:: Aim of the exercise ::
Turn every line of the material below into a JSON list of strings, one string per line, skipping blank lines.

Entries on locating words and elements:
_ _ _

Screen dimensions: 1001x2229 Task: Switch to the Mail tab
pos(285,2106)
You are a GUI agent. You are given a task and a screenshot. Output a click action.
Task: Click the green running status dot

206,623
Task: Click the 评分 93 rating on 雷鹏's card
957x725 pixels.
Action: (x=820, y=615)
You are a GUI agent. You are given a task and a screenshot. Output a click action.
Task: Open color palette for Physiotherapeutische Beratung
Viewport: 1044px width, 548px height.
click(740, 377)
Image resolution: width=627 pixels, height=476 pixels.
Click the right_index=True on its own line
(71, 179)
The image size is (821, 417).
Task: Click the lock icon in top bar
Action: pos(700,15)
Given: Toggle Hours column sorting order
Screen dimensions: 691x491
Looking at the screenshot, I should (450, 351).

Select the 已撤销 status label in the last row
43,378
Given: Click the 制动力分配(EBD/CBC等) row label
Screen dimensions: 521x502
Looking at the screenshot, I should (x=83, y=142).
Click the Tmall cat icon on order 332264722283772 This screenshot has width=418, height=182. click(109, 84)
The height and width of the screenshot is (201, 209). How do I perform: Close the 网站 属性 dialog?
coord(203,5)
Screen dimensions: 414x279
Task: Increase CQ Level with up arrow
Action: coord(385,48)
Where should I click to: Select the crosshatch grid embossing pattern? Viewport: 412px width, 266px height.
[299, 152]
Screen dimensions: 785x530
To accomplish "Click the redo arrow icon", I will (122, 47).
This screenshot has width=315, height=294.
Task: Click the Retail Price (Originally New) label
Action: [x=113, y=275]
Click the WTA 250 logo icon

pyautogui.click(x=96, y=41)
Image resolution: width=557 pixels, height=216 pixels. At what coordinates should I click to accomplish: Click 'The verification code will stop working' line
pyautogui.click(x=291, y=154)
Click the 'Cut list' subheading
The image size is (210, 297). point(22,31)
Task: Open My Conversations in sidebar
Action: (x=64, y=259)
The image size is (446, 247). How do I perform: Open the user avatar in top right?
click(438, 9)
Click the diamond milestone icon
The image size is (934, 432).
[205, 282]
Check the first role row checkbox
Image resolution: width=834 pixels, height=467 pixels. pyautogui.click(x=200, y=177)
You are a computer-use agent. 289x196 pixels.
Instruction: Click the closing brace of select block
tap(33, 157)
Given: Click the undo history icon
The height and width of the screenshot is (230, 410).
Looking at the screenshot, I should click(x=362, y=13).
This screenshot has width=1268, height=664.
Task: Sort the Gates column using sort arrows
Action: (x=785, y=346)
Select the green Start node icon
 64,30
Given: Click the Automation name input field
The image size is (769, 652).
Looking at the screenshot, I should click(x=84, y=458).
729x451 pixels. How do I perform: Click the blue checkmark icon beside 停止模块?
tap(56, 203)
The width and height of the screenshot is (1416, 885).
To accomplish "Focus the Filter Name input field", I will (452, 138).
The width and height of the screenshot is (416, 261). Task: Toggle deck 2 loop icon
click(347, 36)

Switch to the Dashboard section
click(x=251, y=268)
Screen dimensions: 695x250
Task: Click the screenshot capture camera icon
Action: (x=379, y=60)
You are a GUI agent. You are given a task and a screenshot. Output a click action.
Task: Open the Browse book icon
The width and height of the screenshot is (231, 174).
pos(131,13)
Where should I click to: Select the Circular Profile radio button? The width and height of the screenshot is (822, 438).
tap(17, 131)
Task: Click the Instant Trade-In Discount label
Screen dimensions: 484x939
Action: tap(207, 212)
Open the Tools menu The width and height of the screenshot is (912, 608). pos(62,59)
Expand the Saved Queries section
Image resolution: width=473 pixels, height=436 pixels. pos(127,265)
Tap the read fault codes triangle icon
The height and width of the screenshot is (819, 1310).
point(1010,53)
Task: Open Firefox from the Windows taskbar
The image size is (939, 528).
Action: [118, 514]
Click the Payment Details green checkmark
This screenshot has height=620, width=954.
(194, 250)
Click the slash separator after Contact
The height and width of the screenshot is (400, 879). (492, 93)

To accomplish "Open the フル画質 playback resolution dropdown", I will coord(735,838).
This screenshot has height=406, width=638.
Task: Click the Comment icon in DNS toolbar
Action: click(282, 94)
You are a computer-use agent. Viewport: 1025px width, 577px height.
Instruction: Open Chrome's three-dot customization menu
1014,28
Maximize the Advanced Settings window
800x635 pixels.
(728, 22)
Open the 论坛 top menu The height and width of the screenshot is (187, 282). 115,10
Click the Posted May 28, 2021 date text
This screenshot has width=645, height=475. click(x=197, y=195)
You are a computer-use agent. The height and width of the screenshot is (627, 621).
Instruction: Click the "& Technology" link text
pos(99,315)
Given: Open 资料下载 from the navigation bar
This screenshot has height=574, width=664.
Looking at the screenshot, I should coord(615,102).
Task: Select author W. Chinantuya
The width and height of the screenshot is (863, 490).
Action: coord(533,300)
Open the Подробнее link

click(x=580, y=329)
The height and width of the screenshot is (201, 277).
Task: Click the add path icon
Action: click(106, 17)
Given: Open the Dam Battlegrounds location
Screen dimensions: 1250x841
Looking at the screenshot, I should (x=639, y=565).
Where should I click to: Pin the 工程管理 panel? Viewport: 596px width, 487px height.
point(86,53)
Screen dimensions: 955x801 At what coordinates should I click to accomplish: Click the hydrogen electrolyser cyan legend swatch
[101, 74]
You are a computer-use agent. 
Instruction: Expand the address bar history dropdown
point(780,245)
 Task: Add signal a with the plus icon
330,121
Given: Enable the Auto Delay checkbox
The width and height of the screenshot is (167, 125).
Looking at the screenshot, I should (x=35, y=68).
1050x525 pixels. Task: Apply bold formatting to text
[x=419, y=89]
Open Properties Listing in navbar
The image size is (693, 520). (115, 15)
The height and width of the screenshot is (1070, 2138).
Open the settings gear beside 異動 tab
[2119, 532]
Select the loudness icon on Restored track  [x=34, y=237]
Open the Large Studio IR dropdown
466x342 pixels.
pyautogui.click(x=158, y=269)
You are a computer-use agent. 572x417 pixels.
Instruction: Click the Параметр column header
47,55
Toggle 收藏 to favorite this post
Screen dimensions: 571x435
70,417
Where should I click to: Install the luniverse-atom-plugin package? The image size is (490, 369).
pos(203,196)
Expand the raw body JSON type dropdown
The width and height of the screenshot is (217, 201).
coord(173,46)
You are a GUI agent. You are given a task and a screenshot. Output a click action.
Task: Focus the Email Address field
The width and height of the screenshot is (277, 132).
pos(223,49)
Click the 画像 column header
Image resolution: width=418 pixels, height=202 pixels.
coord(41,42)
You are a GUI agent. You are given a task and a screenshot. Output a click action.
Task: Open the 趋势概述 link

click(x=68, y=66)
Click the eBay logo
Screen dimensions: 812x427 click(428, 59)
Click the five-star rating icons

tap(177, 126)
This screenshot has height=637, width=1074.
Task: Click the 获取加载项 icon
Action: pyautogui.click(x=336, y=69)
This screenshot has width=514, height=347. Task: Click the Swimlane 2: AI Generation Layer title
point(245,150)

_ _ _

:: Response to the task ::
[
  "Screen dimensions: 1001x2229 Task: Switch to the Mail tab",
  "pos(285,2106)",
  "You are a GUI agent. You are given a task and a screenshot. Output a click action.",
  "Task: Click the green running status dot",
  "206,623",
  "Task: Click the 评分 93 rating on 雷鹏's card",
  "957x725 pixels.",
  "Action: (x=820, y=615)",
  "You are a GUI agent. You are given a task and a screenshot. Output a click action.",
  "Task: Open color palette for Physiotherapeutische Beratung",
  "Viewport: 1044px width, 548px height.",
  "click(740, 377)",
  "Image resolution: width=627 pixels, height=476 pixels.",
  "Click the right_index=True on its own line",
  "(71, 179)",
  "The image size is (821, 417).",
  "Task: Click the lock icon in top bar",
  "Action: pos(700,15)",
  "Given: Toggle Hours column sorting order",
  "Screen dimensions: 691x491",
  "Looking at the screenshot, I should (450, 351).",
  "Select the 已撤销 status label in the last row",
  "43,378",
  "Given: Click the 制动力分配(EBD/CBC等) row label",
  "Screen dimensions: 521x502",
  "Looking at the screenshot, I should (x=83, y=142).",
  "Click the Tmall cat icon on order 332264722283772 This screenshot has width=418, height=182. click(109, 84)",
  "The height and width of the screenshot is (201, 209). How do I perform: Close the 网站 属性 dialog?",
  "coord(203,5)",
  "Screen dimensions: 414x279",
  "Task: Increase CQ Level with up arrow",
  "Action: coord(385,48)",
  "Where should I click to: Select the crosshatch grid embossing pattern? Viewport: 412px width, 266px height.",
  "[299, 152]",
  "Screen dimensions: 785x530",
  "To accomplish \"Click the redo arrow icon\", I will (122, 47).",
  "This screenshot has width=315, height=294.",
  "Task: Click the Retail Price (Originally New) label",
  "Action: [x=113, y=275]",
  "Click the WTA 250 logo icon",
  "pyautogui.click(x=96, y=41)",
  "Image resolution: width=557 pixels, height=216 pixels. At what coordinates should I click to accomplish: Click 'The verification code will stop working' line",
  "pyautogui.click(x=291, y=154)",
  "Click the 'Cut list' subheading",
  "The image size is (210, 297). point(22,31)",
  "Task: Open My Conversations in sidebar",
  "Action: (x=64, y=259)",
  "The image size is (446, 247). How do I perform: Open the user avatar in top right?",
  "click(438, 9)",
  "Click the diamond milestone icon",
  "The image size is (934, 432).",
  "[205, 282]",
  "Check the first role row checkbox",
  "Image resolution: width=834 pixels, height=467 pixels. pyautogui.click(x=200, y=177)",
  "You are a computer-use agent. 289x196 pixels.",
  "Instruction: Click the closing brace of select block",
  "tap(33, 157)",
  "Given: Click the undo history icon",
  "The height and width of the screenshot is (230, 410).",
  "Looking at the screenshot, I should click(x=362, y=13).",
  "This screenshot has width=1268, height=664.",
  "Task: Sort the Gates column using sort arrows",
  "Action: (x=785, y=346)",
  "Select the green Start node icon",
  " 64,30",
  "Given: Click the Automation name input field",
  "The image size is (769, 652).",
  "Looking at the screenshot, I should click(x=84, y=458).",
  "729x451 pixels. How do I perform: Click the blue checkmark icon beside 停止模块?",
  "tap(56, 203)",
  "The width and height of the screenshot is (1416, 885).",
  "To accomplish \"Focus the Filter Name input field\", I will (452, 138).",
  "The width and height of the screenshot is (416, 261). Task: Toggle deck 2 loop icon",
  "click(347, 36)",
  "Switch to the Dashboard section",
  "click(x=251, y=268)",
  "Screen dimensions: 695x250",
  "Task: Click the screenshot capture camera icon",
  "Action: (x=379, y=60)",
  "You are a GUI agent. You are given a task and a screenshot. Output a click action.",
  "Task: Open the Browse book icon",
  "The width and height of the screenshot is (231, 174).",
  "pos(131,13)",
  "Where should I click to: Select the Circular Profile radio button? The width and height of the screenshot is (822, 438).",
  "tap(17, 131)",
  "Task: Click the Instant Trade-In Discount label",
  "Screen dimensions: 484x939",
  "Action: tap(207, 212)",
  "Open the Tools menu The width and height of the screenshot is (912, 608). pos(62,59)",
  "Expand the Saved Queries section",
  "Image resolution: width=473 pixels, height=436 pixels. pos(127,265)",
  "Tap the read fault codes triangle icon",
  "The height and width of the screenshot is (819, 1310).",
  "point(1010,53)",
  "Task: Open Firefox from the Windows taskbar",
  "The image size is (939, 528).",
  "Action: [118, 514]",
  "Click the Payment Details green checkmark",
  "This screenshot has height=620, width=954.",
  "(194, 250)",
  "Click the slash separator after Contact",
  "The height and width of the screenshot is (400, 879). (492, 93)",
  "To accomplish \"Open the フル画質 playback resolution dropdown\", I will coord(735,838).",
  "This screenshot has height=406, width=638.",
  "Task: Click the Comment icon in DNS toolbar",
  "Action: click(282, 94)",
  "You are a computer-use agent. Viewport: 1025px width, 577px height.",
  "Instruction: Open Chrome's three-dot customization menu",
  "1014,28",
  "Maximize the Advanced Settings window",
  "800x635 pixels.",
  "(728, 22)",
  "Open the 论坛 top menu The height and width of the screenshot is (187, 282). 115,10",
  "Click the Posted May 28, 2021 date text",
  "This screenshot has width=645, height=475. click(x=197, y=195)",
  "You are a computer-use agent. The height and width of the screenshot is (627, 621).",
  "Instruction: Click the \"& Technology\" link text",
  "pos(99,315)",
  "Given: Open 资料下载 from the navigation bar",
  "This screenshot has height=574, width=664.",
  "Looking at the screenshot, I should coord(615,102).",
  "Task: Select author W. Chinantuya",
  "The width and height of the screenshot is (863, 490).",
  "Action: coord(533,300)",
  "Open the Подробнее link",
  "click(x=580, y=329)",
  "The height and width of the screenshot is (201, 277).",
  "Task: Click the add path icon",
  "Action: click(106, 17)",
  "Given: Open the Dam Battlegrounds location",
  "Screen dimensions: 1250x841",
  "Looking at the screenshot, I should (x=639, y=565).",
  "Where should I click to: Pin the 工程管理 panel? Viewport: 596px width, 487px height.",
  "point(86,53)",
  "Screen dimensions: 955x801 At what coordinates should I click to accomplish: Click the hydrogen electrolyser cyan legend swatch",
  "[101, 74]",
  "You are a computer-use agent. ",
  "Instruction: Expand the address bar history dropdown",
  "point(780,245)",
  " Task: Add signal a with the plus icon",
  "330,121",
  "Given: Enable the Auto Delay checkbox",
  "The width and height of the screenshot is (167, 125).",
  "Looking at the screenshot, I should (x=35, y=68).",
  "1050x525 pixels. Task: Apply bold formatting to text",
  "[x=419, y=89]",
  "Open Properties Listing in navbar",
  "The image size is (693, 520). (115, 15)",
  "The height and width of the screenshot is (1070, 2138).",
  "Open the settings gear beside 異動 tab",
  "[2119, 532]",
  "Select the loudness icon on Restored track  [x=34, y=237]",
  "Open the Large Studio IR dropdown",
  "466x342 pixels.",
  "pyautogui.click(x=158, y=269)",
  "You are a computer-use agent. 572x417 pixels.",
  "Instruction: Click the Параметр column header",
  "47,55",
  "Toggle 收藏 to favorite this post",
  "Screen dimensions: 571x435",
  "70,417",
  "Where should I click to: Install the luniverse-atom-plugin package? The image size is (490, 369).",
  "pos(203,196)",
  "Expand the raw body JSON type dropdown",
  "The width and height of the screenshot is (217, 201).",
  "coord(173,46)",
  "You are a GUI agent. You are given a task and a screenshot. Output a click action.",
  "Task: Focus the Email Address field",
  "The width and height of the screenshot is (277, 132).",
  "pos(223,49)",
  "Click the 画像 column header",
  "Image resolution: width=418 pixels, height=202 pixels.",
  "coord(41,42)",
  "You are a GUI agent. You are given a task and a screenshot. Output a click action.",
  "Task: Open the 趋势概述 link",
  "click(x=68, y=66)",
  "Click the eBay logo",
  "Screen dimensions: 812x427 click(428, 59)",
  "Click the five-star rating icons",
  "tap(177, 126)",
  "This screenshot has height=637, width=1074.",
  "Task: Click the 获取加载项 icon",
  "Action: pyautogui.click(x=336, y=69)",
  "This screenshot has width=514, height=347. Task: Click the Swimlane 2: AI Generation Layer title",
  "point(245,150)"
]